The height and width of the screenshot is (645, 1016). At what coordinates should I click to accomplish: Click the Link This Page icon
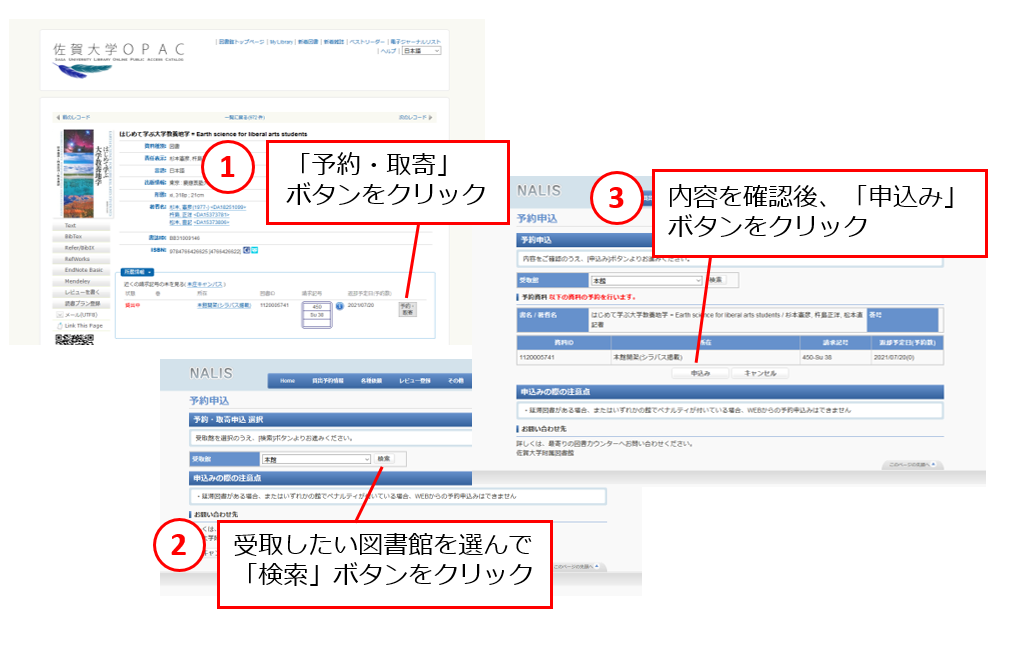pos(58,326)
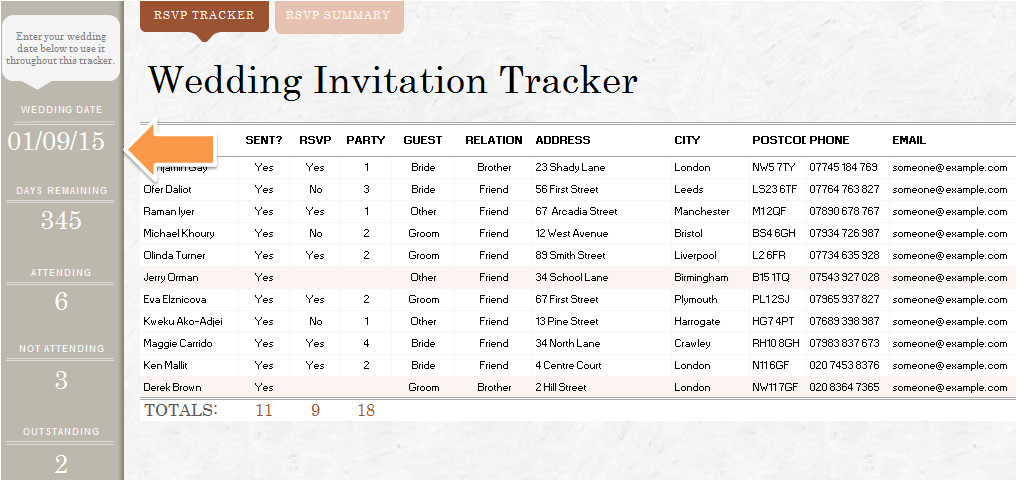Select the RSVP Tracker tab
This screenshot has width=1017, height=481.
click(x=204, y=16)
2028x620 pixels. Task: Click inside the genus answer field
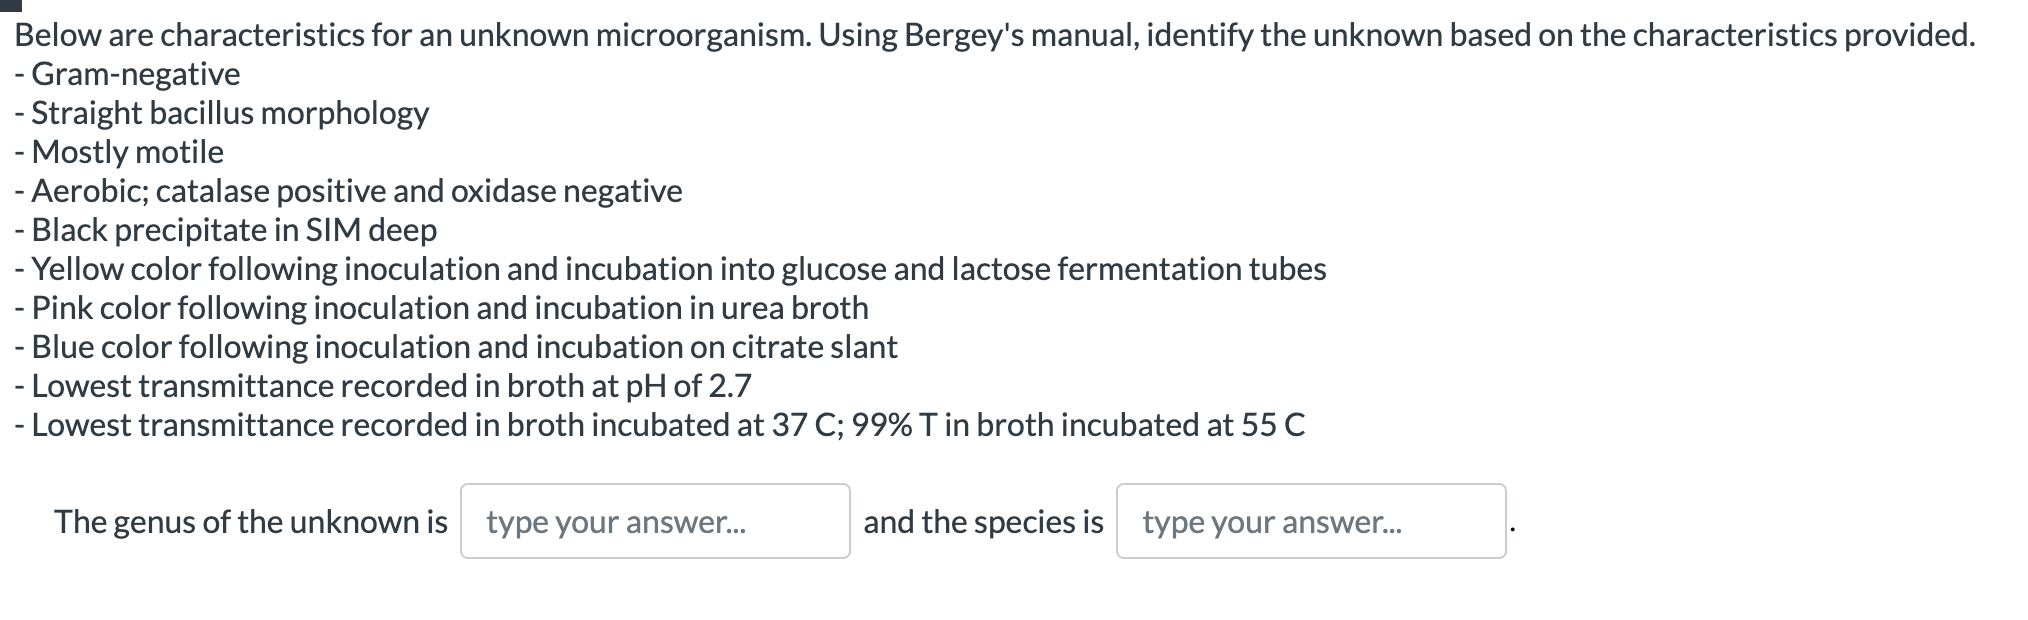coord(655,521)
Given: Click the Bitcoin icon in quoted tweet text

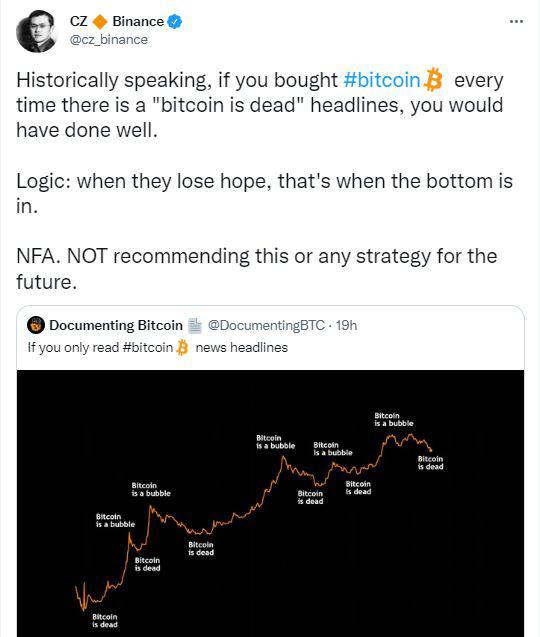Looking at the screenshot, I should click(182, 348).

Task to carry out: Reproduce the data verbatim. Do not carry any picture into the copy.

Completed exercise:
The height and width of the screenshot is (645, 1016). At what coordinates should I click to accomplish: Click the Link This Page icon
pos(58,326)
Select the RSVP Tracker tab
This screenshot has width=1017, height=481.
click(x=204, y=16)
2028x620 pixels. Task: Click inside the genus answer field
coord(655,521)
Given: Click the Bitcoin icon in quoted tweet text

Looking at the screenshot, I should click(182, 348).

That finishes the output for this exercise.